Phagocytic Function Analyses of GAB(B)R-Related Microglia in Immature Developing Epileptic Brain Based on 10× Single-Nucleus RNA Sequencing Technology.

Background: Epilepsy is a neurological disorder defined by the occurrence of epileptic seizures, which can significantly affect children, often leading to learning and cognitive impairments. Microglia, the resident immune cells of the central nervous system, are essential in clearing damaged neurons through phagocytosis. Notably, GAB(B)R-associated microglia have been implicated in regulating phagocytic activity. Since the phagocytic function of microglia is critical in the pathogenesis of epilepsy, this study aims to investigate the role of GAB(B)R-associated microglia in the development of the immature brain following epileptic seizures. Methods: Epilepsy was induced in a mouse model by the intraperitoneal injection of KA. Changes in the expression of the GAB(B)R-related gene, GAB(B)R2, in hippocampal microglia were analyzed using single-nucleus RNA sequencing (snRNA-seq).
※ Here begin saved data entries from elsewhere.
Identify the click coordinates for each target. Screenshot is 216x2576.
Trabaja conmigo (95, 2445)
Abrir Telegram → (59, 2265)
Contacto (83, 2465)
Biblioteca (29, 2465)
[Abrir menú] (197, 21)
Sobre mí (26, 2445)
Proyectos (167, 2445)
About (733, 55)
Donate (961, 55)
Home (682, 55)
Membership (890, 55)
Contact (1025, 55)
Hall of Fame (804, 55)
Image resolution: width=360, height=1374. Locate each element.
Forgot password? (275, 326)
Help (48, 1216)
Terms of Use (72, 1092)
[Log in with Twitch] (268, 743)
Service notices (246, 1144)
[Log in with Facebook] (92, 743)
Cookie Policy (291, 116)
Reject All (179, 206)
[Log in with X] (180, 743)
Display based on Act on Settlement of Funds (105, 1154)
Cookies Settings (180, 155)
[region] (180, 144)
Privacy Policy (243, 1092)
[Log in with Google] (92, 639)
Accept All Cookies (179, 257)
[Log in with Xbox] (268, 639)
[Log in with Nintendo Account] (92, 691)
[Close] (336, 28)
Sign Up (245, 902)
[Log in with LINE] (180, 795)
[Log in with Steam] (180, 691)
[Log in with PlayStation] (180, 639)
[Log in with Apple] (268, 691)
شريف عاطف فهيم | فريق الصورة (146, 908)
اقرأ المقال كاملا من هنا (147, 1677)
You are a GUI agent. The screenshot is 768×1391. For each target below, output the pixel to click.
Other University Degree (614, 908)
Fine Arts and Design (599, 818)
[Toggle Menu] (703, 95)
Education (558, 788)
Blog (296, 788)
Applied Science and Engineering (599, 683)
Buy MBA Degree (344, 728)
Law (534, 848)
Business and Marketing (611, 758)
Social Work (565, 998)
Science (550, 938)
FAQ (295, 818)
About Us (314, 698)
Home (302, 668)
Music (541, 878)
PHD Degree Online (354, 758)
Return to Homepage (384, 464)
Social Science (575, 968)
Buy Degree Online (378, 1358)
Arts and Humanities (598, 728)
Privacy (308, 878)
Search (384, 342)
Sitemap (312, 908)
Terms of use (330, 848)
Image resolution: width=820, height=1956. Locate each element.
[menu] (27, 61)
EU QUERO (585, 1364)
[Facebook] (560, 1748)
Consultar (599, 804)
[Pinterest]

Cognitive and emotional changes in the mice were assessed through behavioral analyses. The expression of GAB(B)R2 was semi-quantitatively measured using Western blotting, quantitative reverse transcription PCR, and immunofluorescence. Additionally, the spatial relationship between GAB(B)R2 and hippocampal neurons was evaluated using Imaris software. Results: The snRNA-seq analysis revealed that GAB(B)R2 expression was elevated in activated microglia in the hippocampus during chronic epilepsy compared to the early phase of seizures. Behavioral assessments demonstrated heightened anxiety levels and learning and memory impairments in the chronic epilepsy group compared to the control group. GAB(B)R2 expression was upregulated in chronic epilepsy. Three-dimensional reconstruction analyses revealed a significantly increased contact volume between GAB(B)R-associated microglia and neurons in the chronic epilepsy group compared to the control group. Conclusions: GAB(B)R-associated microglia significantly contribute to the progression of immature brain diseases by promoting neuronal phagocytic activity.